Kadana is a village and tehsil in the Mahisagar district of the Indian state of Gujarat. It is situated on the riverbank of Mahi River. Kadana is the site of the Kadana Dam, which generates 240MW of hydroelectric power. The dam was built between 1979 and 1989 and is a part of Santrampur (Vidhan Sabha constituency). The construction of a new bridge over the Mahi river, near to the dam, started at the end of 2016.

Geography

Kadana borders other regions:
 to the south: Santrampur
 to the west: Khanpur
 to the east: Fatehpura
 to the north: Simalwara

Lunawada, Sagwara, Modasa and Godhra are large cities nearby Kadana Tehsil.

Demographics
As of the 2011 Census of India, Kadana had a population of 129,545, living in 19,815 houses. Of these, 66,399 were male and 63,146 were female.

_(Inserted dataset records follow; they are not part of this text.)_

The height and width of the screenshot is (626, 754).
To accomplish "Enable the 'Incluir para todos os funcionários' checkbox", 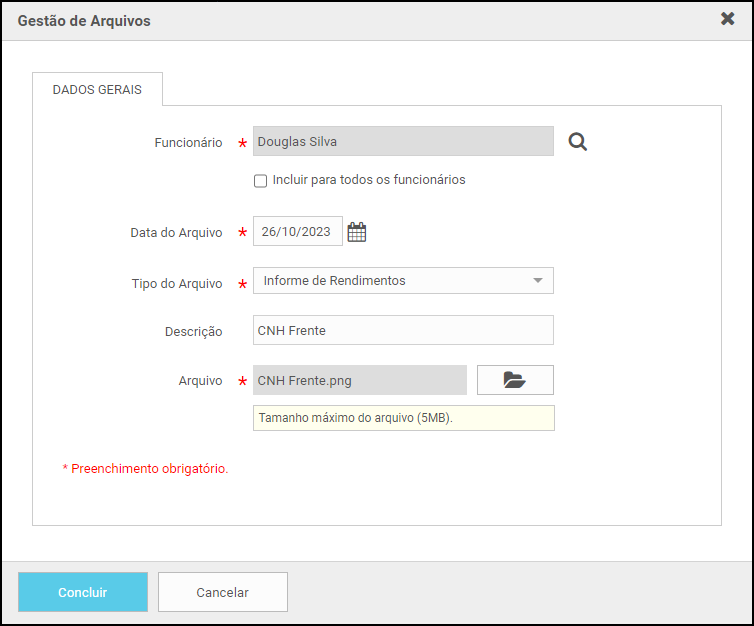I will 261,181.
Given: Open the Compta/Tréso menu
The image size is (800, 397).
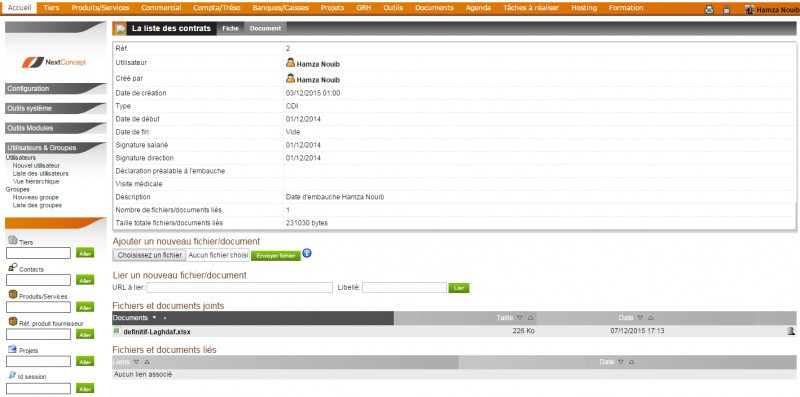Looking at the screenshot, I should click(x=217, y=8).
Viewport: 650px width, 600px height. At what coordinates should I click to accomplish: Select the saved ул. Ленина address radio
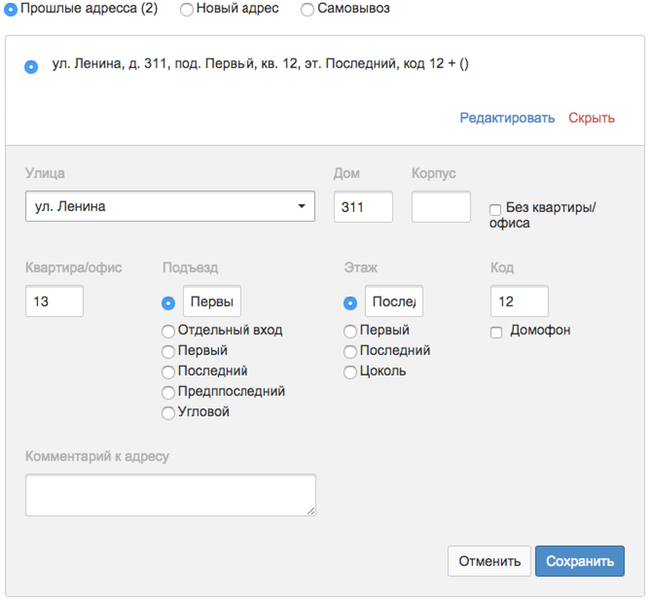31,66
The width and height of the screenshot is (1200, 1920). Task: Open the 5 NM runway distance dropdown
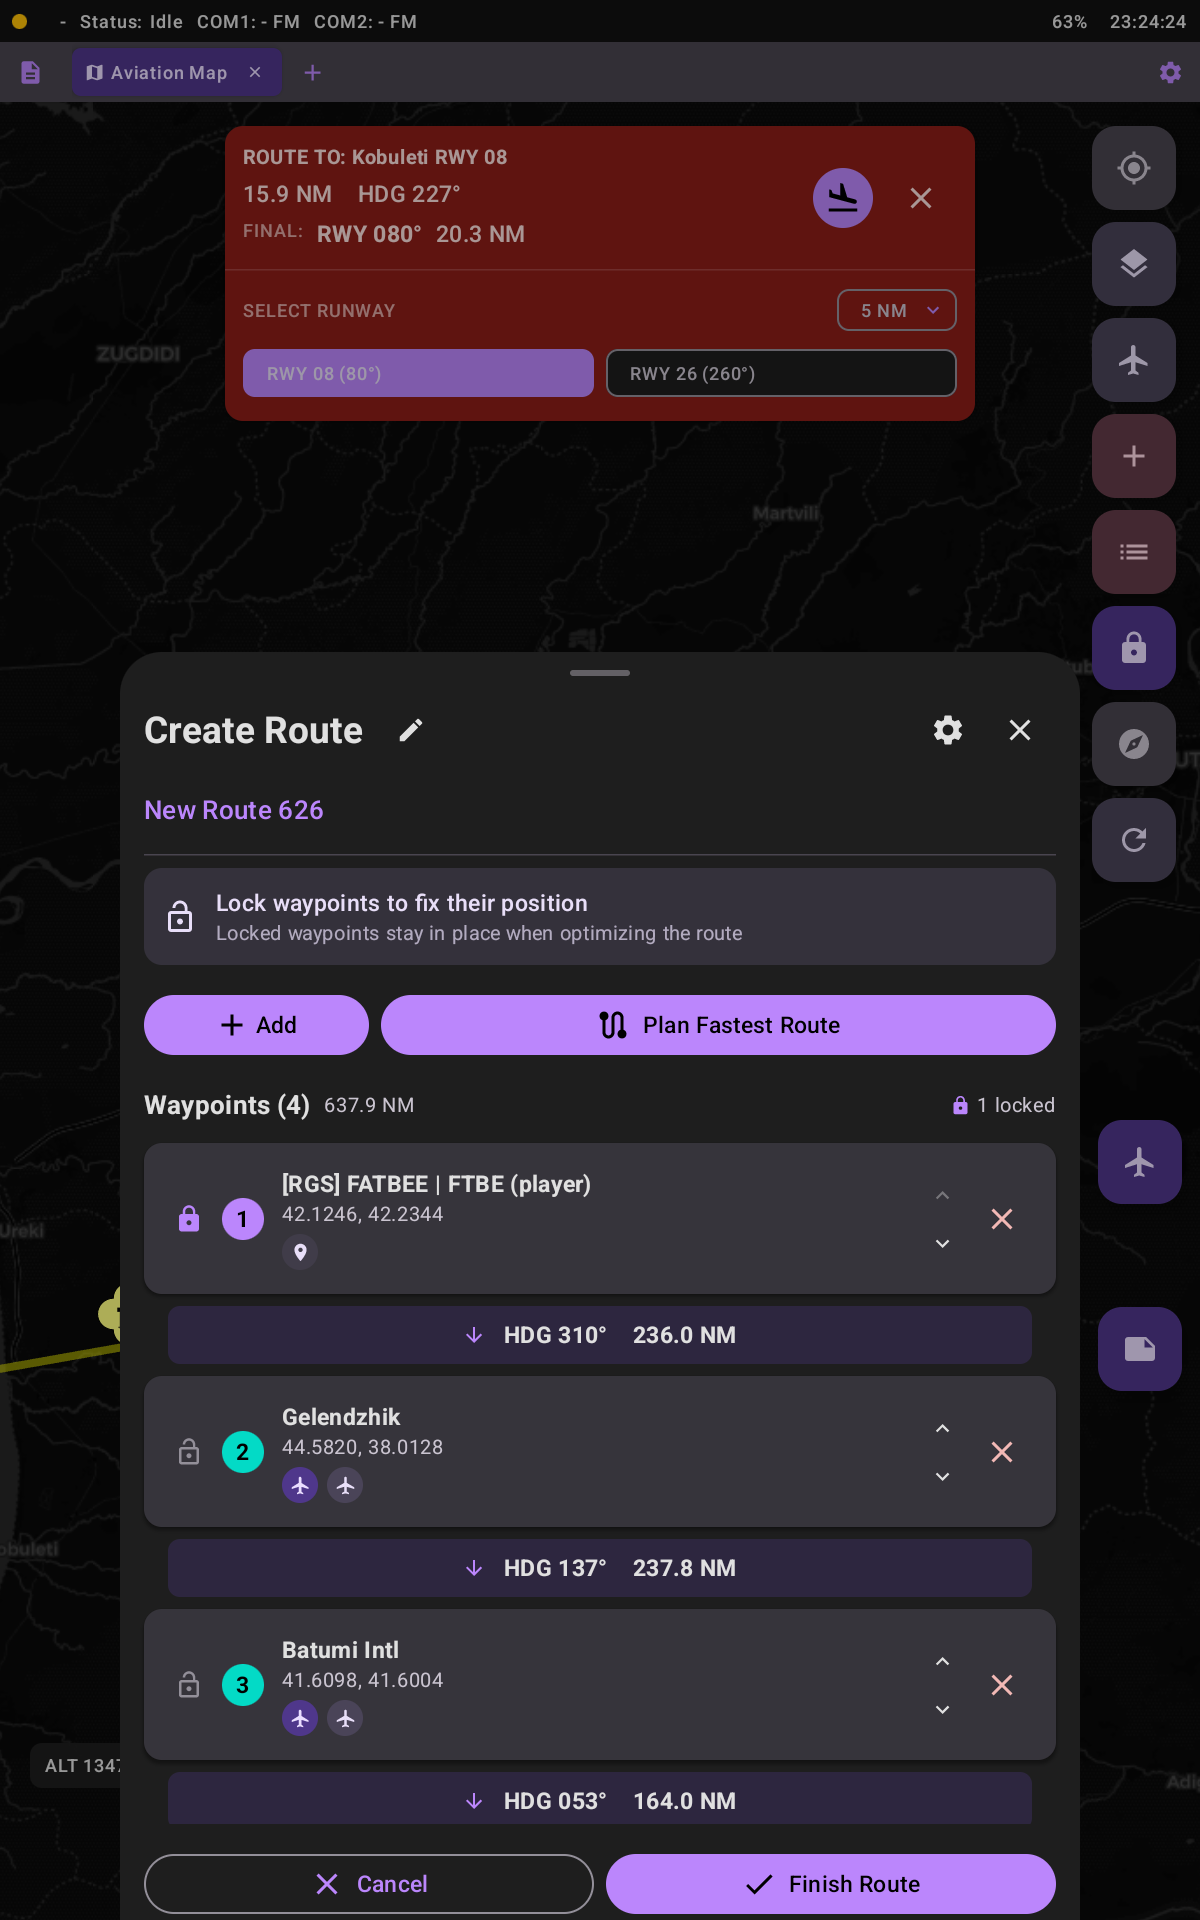(x=896, y=310)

Kadana comprises 132 villages and more than 200 sub-villages which incorporate into 38 Gram Panchyats.

Villages

Attractions
 Kadana Dam
 Eklingji Mahadev temple
 Pataleshwar Mahadev temple, located in Thakor Na Nathra
 Nadinath Mahadev temple, located in Ghodiyaar, near Kadana Dam
 Baba Ramdevpir Mandir temple, located at Vagh Dungri

Festival
All festival like Holi, Diwali, Navratri, Mahashivratri, Nagpuja, Id-ae-milad and mohrram are celebrated with enthusiasm and cheer.

Languages
Gujarati speak up by most of population but its variable according to local vocalisation
Hindi, English other languages spoken.

Historical Importance
Kadana, santrampur and surrounding villages once living place of various Rulers of middle India & ancient India.